§ **YOUR ASSIGNMENT**
Copy the material word for word, starting at the line containing "Locate an element on the screen. The image" and stopping after the line containing "marker-label: 100bp is". Omit the pictures from your answer.

§ **ENTRIES SHOWN**
Content starts

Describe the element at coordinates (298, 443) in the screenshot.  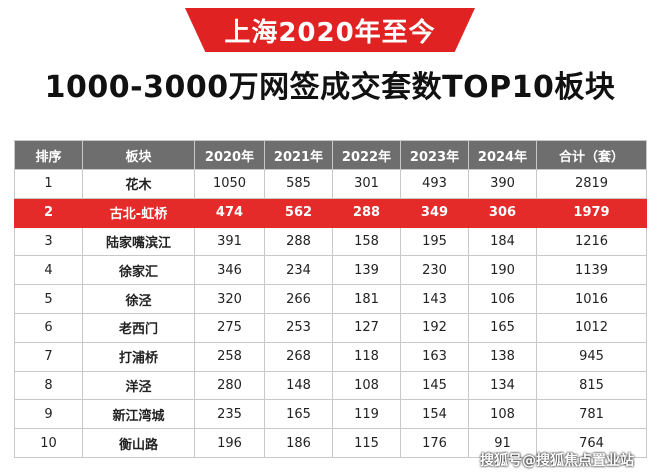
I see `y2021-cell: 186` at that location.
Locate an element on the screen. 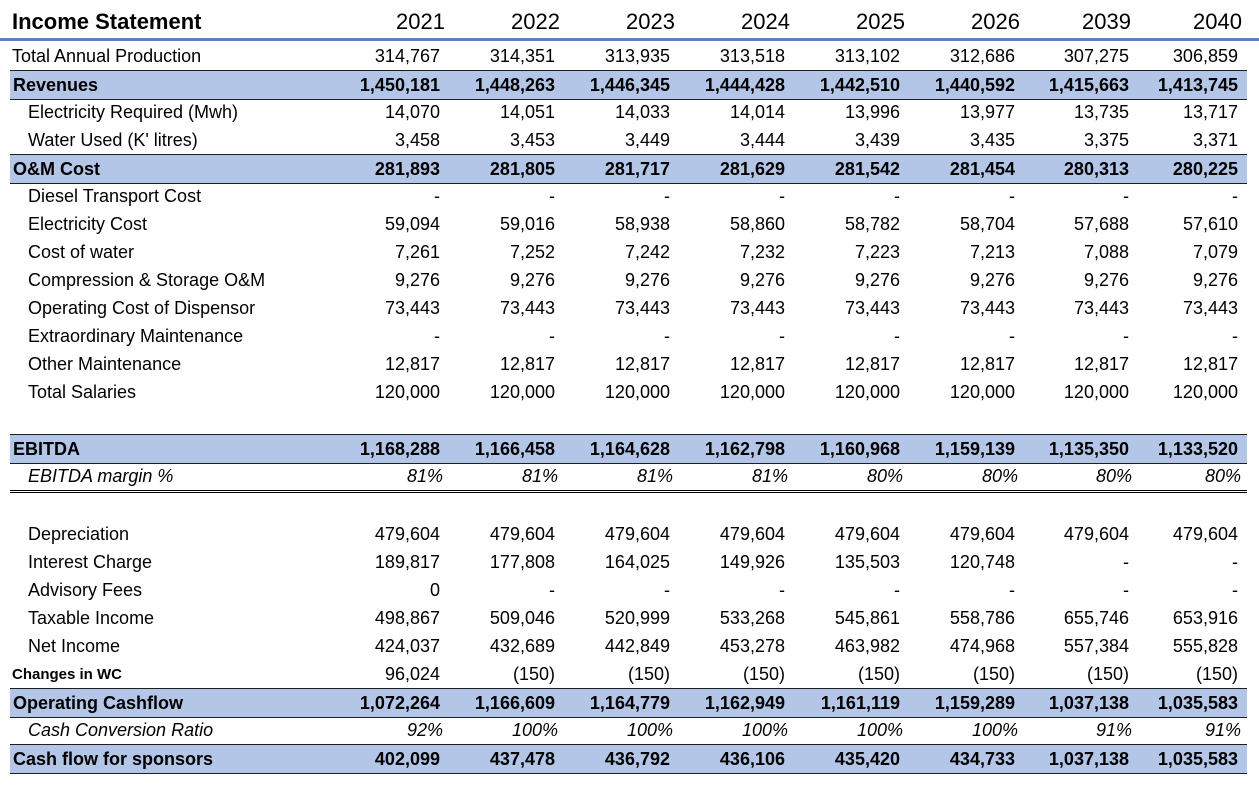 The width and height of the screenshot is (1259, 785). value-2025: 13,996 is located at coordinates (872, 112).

Content ends
Content starts

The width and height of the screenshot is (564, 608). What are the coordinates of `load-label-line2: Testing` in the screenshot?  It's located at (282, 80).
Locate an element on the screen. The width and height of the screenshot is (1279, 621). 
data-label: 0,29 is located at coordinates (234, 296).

Content ends
Content starts

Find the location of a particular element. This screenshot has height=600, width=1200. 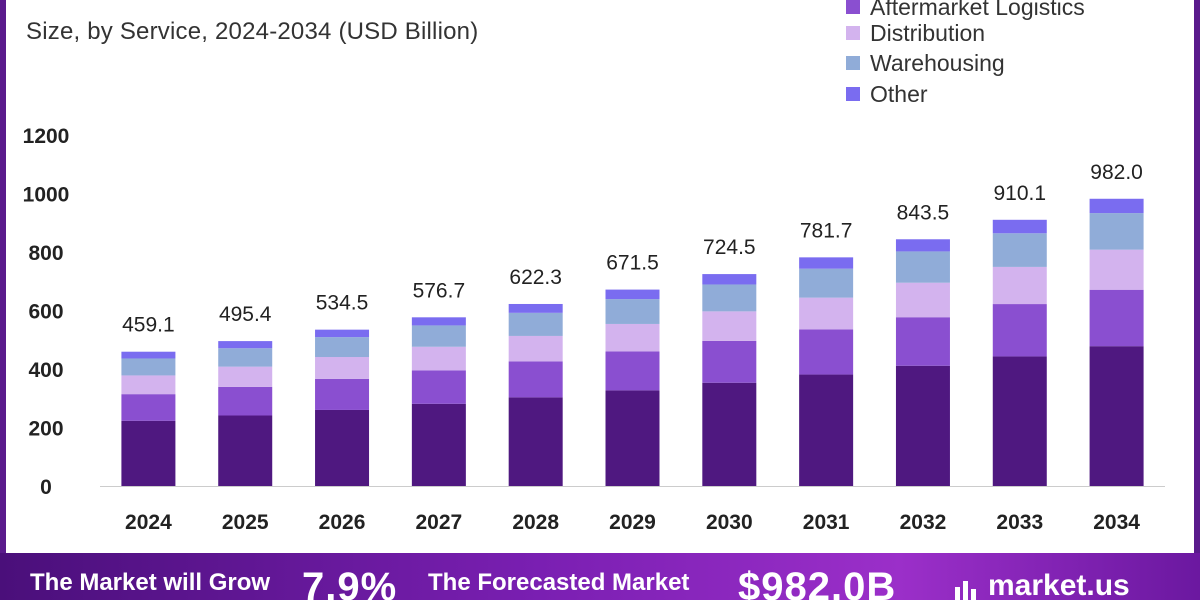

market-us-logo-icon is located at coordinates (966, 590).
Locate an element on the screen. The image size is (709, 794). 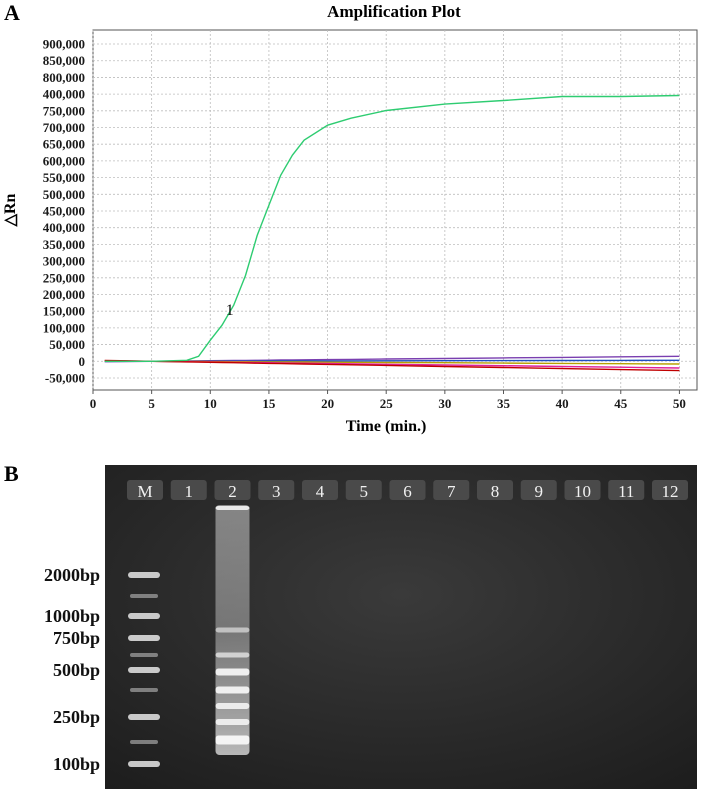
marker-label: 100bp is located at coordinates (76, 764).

Content ends

§ **TASK SOLUTION**
Locate an element on the screen. The image size is (709, 794). 
marker-label: 100bp is located at coordinates (76, 764).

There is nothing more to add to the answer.